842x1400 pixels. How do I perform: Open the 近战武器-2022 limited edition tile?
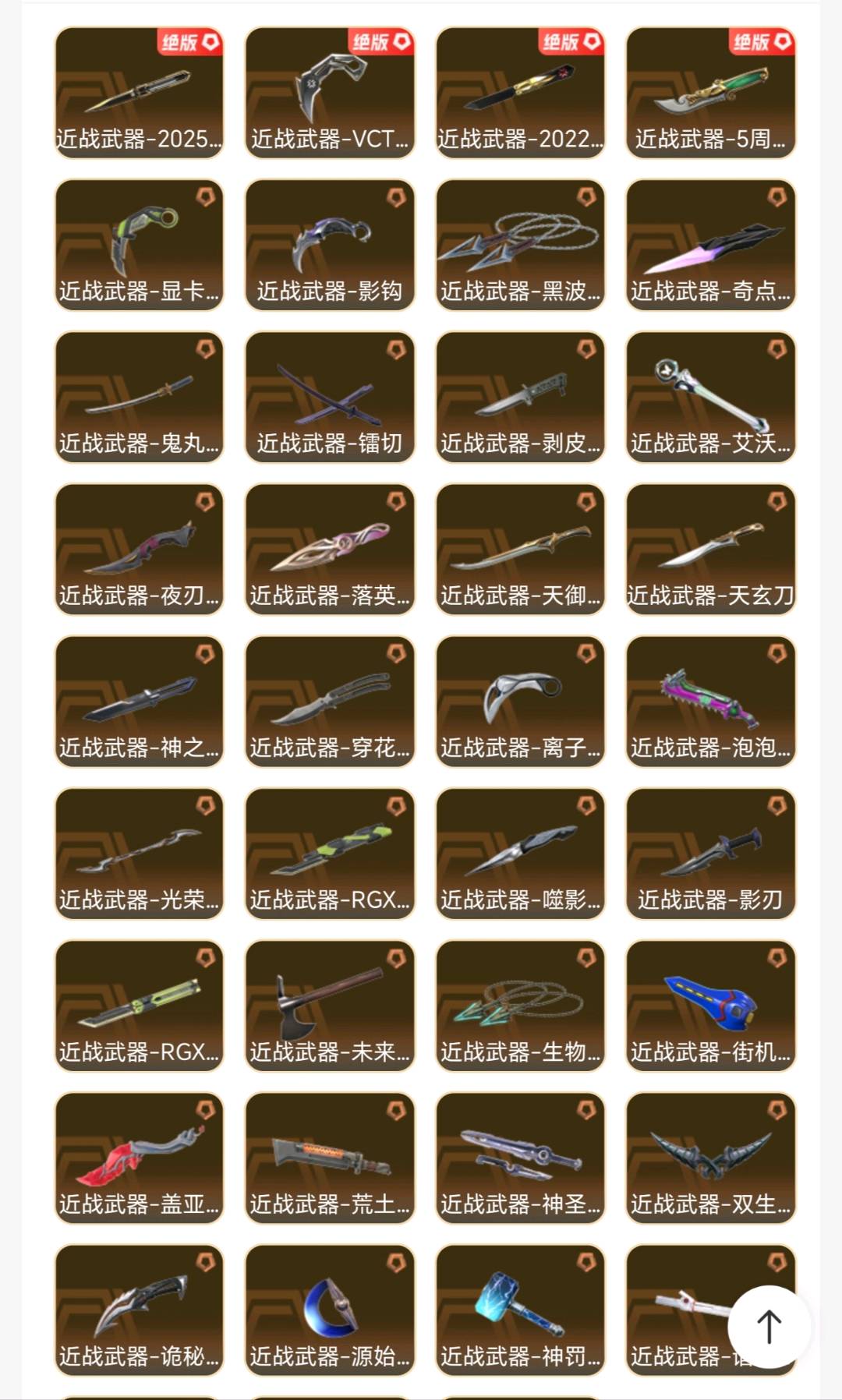pyautogui.click(x=520, y=93)
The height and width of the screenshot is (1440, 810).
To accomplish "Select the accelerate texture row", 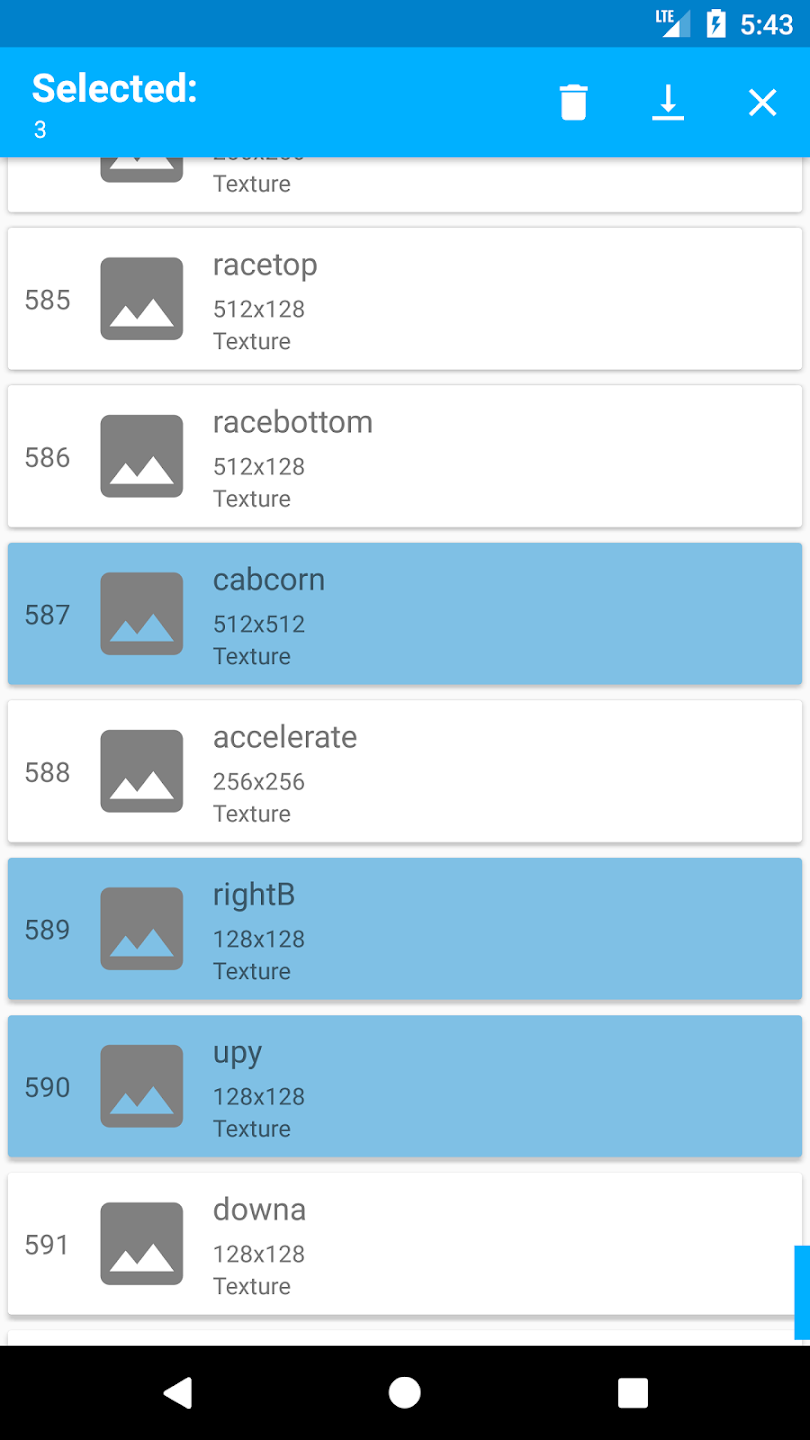I will click(x=404, y=771).
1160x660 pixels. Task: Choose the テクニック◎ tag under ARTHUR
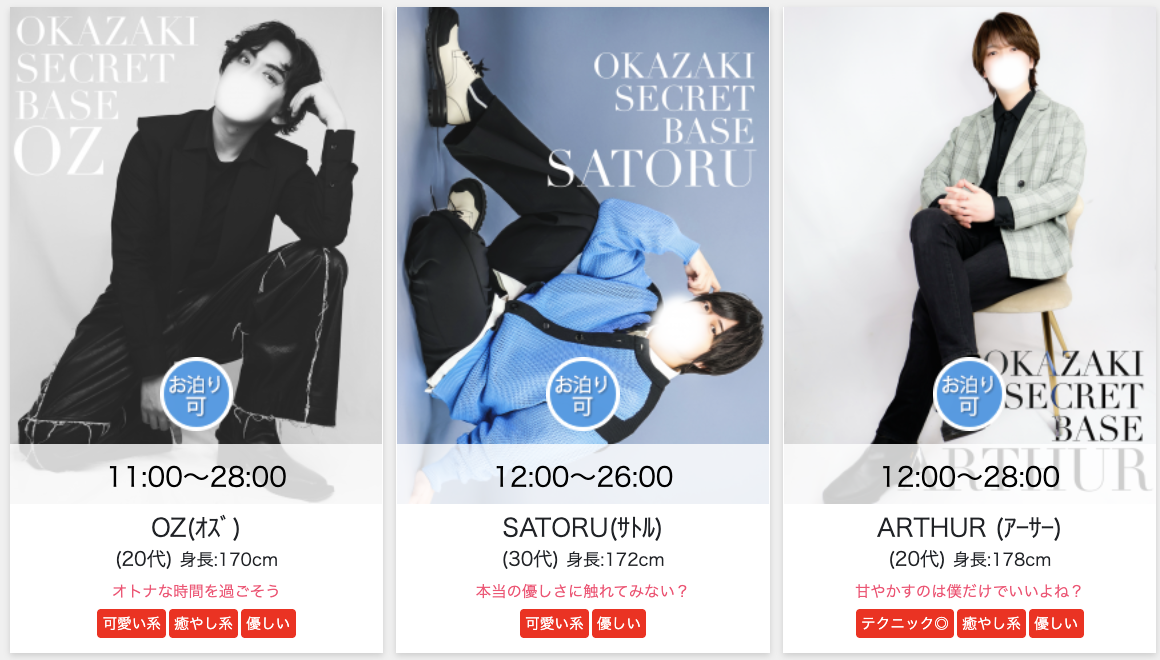click(904, 624)
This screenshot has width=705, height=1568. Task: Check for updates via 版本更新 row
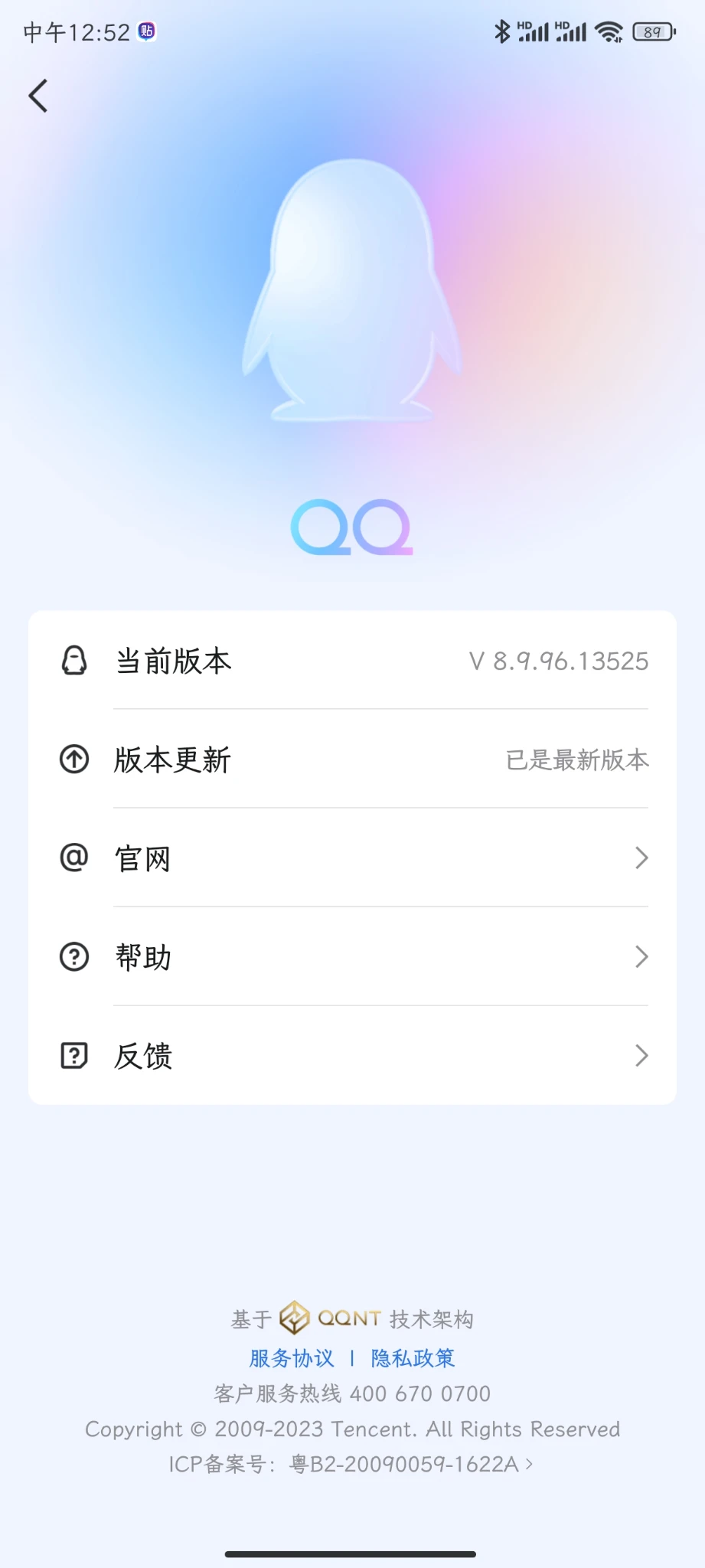point(352,760)
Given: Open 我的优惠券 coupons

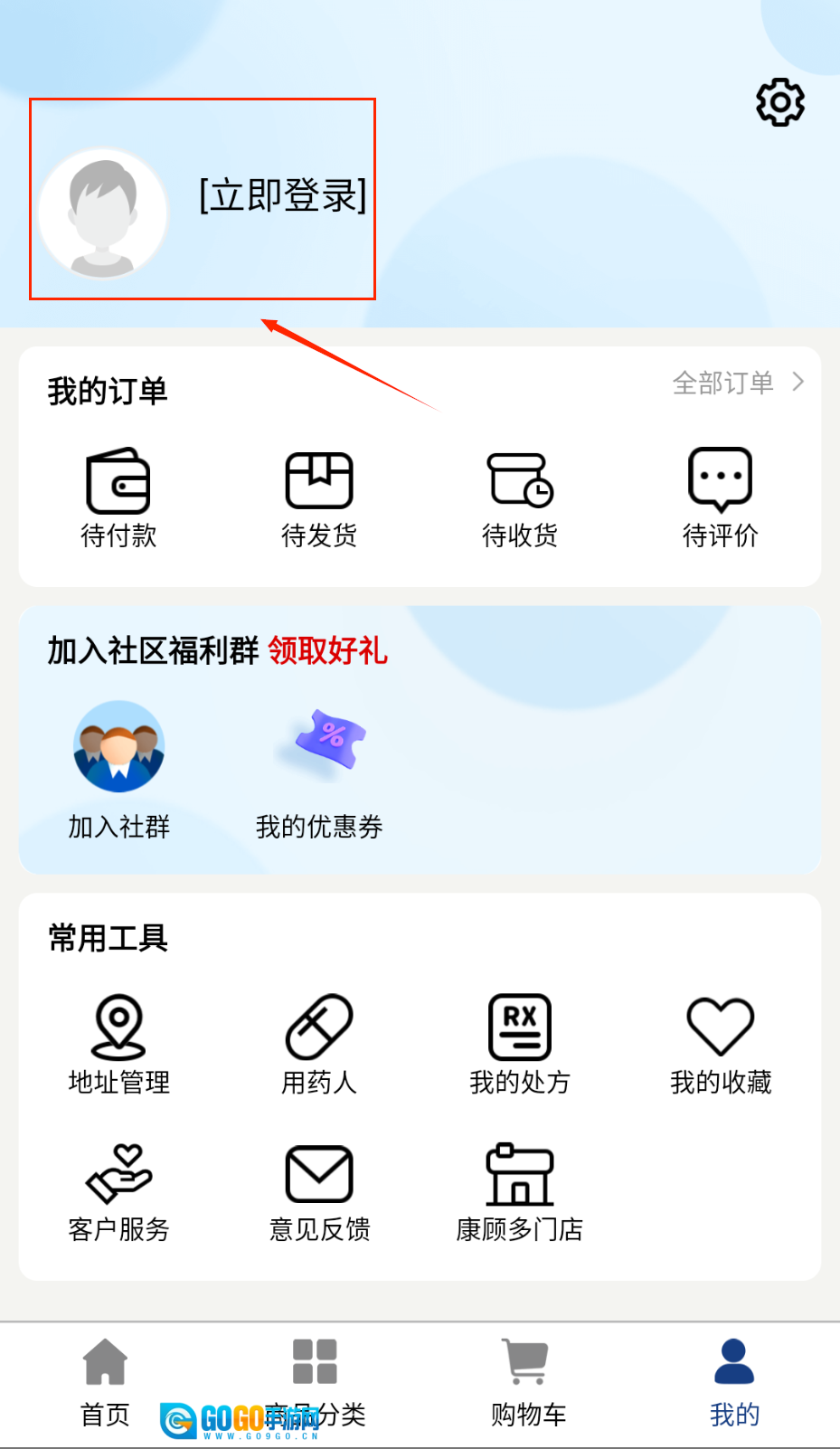Looking at the screenshot, I should pos(319,771).
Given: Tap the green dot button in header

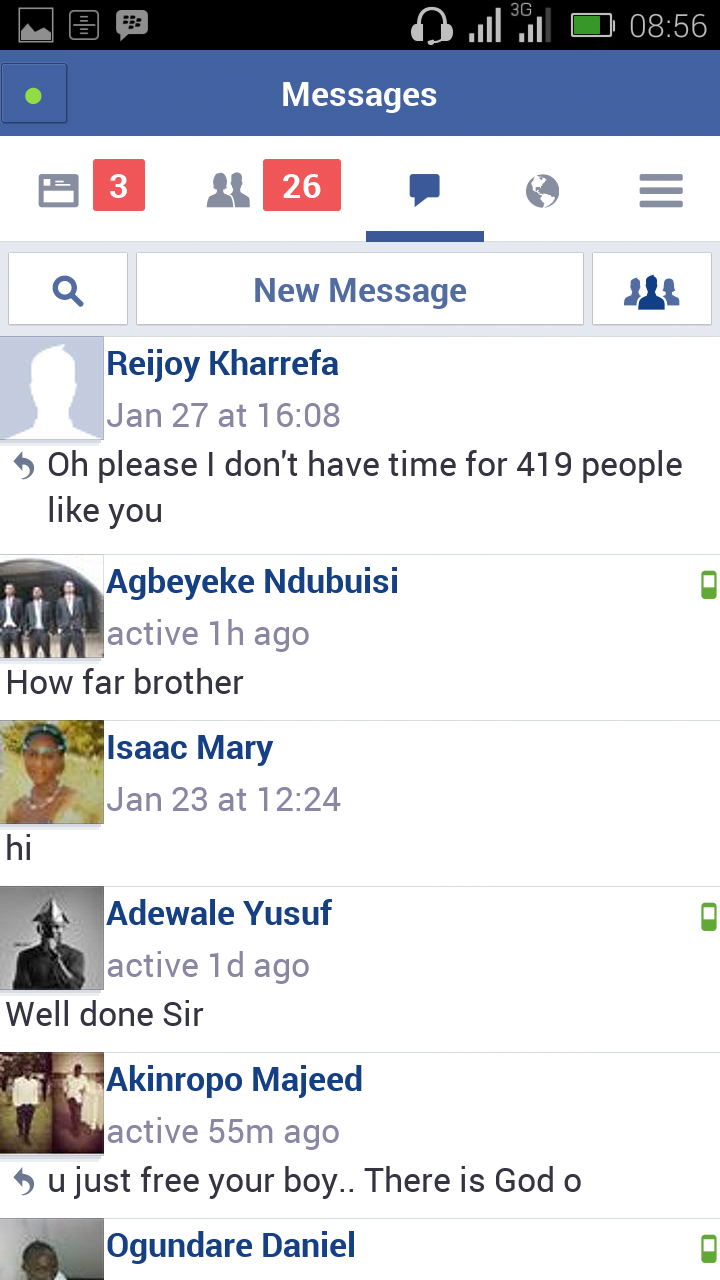Looking at the screenshot, I should point(34,94).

> **What needs to be done**:
Substitute "blue dot" for "green dot" in the listing lines from the one containing "Given: Open 我的优惠券 coupons" through the end of the listing, both ends included, and write out only those lines with nothing else changed. Leave the pictures out.

> **Answer in full**:
Given: Open 我的优惠券 coupons

Looking at the screenshot, I should pos(319,771).
Given: Tap the blue dot button in header

Looking at the screenshot, I should point(34,94).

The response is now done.